O que fazer? Ficar ao sabor das circunstâncias, apanhar golpes das tragédias para ver se amadurecemos como as frutas verdes? A maturidade emerge da seiva interior, da vida que corre por dentro quando não se vive apenas para a plateia, para o exterior, exposto à avalanche de espasmos sensacionalistas, de notícias tóxicas (das quais se reclama depois por serem fake…..). É nesse clima interior onde é capaz de despontar a solidez, e a esperança. E, como diz Camus “a partir do momento em que a mais ínfima esperança se tornou possível para a população o reinado efetivo da peste tinha terminado”. Essa é a verdadeira vacina para as mudanças, que imuniza, que permite crescer.

Comments 4

  1. Pablo, muito atual Camus….gostei muito dessa parte do seu texto: “O que muda os homens não são simplesmente os golpes das tragédias. É necessário assimilar as dificuldades, refletir, tomar decisões, programar as próprias mudanças. ” Estimo muito seus (Pablo) escritos…Parabéns!

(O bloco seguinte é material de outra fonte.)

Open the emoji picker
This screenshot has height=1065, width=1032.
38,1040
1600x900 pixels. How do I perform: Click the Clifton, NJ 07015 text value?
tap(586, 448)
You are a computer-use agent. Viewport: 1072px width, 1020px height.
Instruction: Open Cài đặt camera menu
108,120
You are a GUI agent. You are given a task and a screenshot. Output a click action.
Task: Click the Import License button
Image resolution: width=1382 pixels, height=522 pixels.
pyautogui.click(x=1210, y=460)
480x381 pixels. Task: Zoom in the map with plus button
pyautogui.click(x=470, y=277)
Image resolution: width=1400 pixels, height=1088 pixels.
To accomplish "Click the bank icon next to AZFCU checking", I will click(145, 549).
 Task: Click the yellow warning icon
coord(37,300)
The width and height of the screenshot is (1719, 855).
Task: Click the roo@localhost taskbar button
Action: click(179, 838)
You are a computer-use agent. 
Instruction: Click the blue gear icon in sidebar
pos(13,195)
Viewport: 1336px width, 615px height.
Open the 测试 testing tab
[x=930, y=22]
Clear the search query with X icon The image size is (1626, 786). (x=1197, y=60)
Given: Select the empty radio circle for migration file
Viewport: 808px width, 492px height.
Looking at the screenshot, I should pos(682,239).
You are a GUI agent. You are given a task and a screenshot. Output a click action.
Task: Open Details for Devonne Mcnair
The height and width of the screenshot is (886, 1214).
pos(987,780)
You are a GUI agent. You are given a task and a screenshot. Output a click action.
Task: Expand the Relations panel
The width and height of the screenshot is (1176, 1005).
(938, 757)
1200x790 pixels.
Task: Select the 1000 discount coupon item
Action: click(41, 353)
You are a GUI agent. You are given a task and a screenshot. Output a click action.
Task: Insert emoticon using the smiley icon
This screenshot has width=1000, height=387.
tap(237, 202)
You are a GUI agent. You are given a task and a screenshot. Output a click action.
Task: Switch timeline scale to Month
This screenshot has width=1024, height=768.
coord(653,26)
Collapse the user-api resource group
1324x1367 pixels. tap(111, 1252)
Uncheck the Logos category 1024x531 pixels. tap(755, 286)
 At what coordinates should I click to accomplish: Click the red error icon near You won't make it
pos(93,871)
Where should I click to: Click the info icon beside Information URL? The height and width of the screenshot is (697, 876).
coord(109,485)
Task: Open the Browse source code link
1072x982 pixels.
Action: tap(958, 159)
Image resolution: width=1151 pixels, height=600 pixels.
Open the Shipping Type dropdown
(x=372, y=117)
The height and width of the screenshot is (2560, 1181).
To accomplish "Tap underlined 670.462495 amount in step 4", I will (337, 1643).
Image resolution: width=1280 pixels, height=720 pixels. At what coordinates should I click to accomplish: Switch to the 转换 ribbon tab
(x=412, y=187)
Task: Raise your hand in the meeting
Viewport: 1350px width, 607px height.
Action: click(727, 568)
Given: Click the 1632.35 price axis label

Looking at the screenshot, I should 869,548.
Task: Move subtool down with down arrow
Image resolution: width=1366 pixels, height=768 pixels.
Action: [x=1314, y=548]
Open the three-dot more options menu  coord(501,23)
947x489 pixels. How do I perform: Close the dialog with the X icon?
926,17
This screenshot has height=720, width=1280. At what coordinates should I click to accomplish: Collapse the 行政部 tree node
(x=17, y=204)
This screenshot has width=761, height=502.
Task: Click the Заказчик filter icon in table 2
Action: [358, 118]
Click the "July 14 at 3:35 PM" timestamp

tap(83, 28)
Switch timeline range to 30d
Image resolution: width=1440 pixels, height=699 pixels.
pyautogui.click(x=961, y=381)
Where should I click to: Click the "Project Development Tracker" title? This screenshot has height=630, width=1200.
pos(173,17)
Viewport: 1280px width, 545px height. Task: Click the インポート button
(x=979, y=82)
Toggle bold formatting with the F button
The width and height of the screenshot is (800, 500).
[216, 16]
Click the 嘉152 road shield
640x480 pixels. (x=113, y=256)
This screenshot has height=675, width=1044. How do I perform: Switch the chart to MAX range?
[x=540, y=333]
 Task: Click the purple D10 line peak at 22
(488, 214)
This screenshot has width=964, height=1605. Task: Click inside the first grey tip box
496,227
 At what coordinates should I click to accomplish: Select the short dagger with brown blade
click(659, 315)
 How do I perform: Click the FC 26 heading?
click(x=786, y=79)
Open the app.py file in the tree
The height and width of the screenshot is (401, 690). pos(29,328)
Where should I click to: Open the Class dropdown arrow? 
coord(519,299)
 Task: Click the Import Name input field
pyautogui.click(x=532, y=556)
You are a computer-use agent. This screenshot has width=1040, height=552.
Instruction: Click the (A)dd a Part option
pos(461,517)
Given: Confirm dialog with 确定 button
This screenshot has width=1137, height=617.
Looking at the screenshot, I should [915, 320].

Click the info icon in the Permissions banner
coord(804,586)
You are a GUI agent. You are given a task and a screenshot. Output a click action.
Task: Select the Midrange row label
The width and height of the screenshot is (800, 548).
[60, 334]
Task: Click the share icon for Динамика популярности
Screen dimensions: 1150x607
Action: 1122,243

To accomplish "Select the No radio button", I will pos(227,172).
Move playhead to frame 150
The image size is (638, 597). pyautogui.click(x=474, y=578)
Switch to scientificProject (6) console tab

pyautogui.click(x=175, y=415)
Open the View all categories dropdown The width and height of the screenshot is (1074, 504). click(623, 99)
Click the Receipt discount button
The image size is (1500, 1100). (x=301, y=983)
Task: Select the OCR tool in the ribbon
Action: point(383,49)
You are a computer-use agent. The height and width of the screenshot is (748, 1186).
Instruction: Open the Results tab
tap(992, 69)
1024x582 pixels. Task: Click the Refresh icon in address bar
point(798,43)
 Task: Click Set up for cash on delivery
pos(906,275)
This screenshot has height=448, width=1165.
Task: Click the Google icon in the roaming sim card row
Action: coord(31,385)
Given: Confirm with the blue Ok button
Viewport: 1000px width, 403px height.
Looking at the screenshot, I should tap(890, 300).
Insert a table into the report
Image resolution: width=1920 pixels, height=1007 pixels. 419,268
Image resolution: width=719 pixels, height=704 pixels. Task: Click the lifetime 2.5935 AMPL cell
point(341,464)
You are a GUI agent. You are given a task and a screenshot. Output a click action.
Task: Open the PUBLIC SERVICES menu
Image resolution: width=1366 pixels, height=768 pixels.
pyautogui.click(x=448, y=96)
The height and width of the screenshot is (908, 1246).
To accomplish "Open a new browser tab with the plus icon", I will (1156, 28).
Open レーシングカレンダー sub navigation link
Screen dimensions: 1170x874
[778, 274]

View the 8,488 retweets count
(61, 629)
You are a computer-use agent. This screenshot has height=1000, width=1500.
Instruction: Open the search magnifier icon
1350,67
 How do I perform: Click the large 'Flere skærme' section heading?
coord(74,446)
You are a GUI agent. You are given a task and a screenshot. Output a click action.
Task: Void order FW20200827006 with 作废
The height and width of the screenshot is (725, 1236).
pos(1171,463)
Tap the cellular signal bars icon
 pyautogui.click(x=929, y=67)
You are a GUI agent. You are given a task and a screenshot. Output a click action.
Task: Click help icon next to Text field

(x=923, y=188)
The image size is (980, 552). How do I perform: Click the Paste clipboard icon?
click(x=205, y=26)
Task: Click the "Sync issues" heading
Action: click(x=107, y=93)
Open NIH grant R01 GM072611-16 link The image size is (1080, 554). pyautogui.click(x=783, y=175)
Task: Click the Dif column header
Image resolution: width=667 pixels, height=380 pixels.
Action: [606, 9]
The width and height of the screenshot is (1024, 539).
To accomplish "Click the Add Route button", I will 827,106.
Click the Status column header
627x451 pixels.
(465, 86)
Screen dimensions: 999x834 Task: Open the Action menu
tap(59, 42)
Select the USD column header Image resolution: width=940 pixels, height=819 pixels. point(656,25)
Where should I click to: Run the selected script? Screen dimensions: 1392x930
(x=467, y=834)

  2. Que leitura pertinente e conectada com o atual momento da humanidade! Gratidão por abrilhantar nossas visões com tão elevada cultura!

  3. A bastante tempo havia lido A Peste, e nem lembrava das personagens. Hoje ao ler esta síntese os vivenciei neste momento atual acordados por este momento de pandemia e espero que a esperança nos mova para mudanças reais de comportamento.